## Job
Reproduce each of the records below word for word, line by line.

(Collected data entries)
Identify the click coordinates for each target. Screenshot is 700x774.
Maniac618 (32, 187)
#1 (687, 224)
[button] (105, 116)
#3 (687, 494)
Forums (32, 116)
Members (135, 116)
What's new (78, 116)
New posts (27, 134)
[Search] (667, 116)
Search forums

## Solution to this problem
Identify the click coordinates for each target. Screenshot is 700x774.
Maniac618 (32, 187)
#1 (687, 224)
[button] (105, 116)
#3 (687, 494)
Forums (32, 116)
Members (135, 116)
What's new (78, 116)
New posts (27, 134)
[Search] (667, 116)
Search forums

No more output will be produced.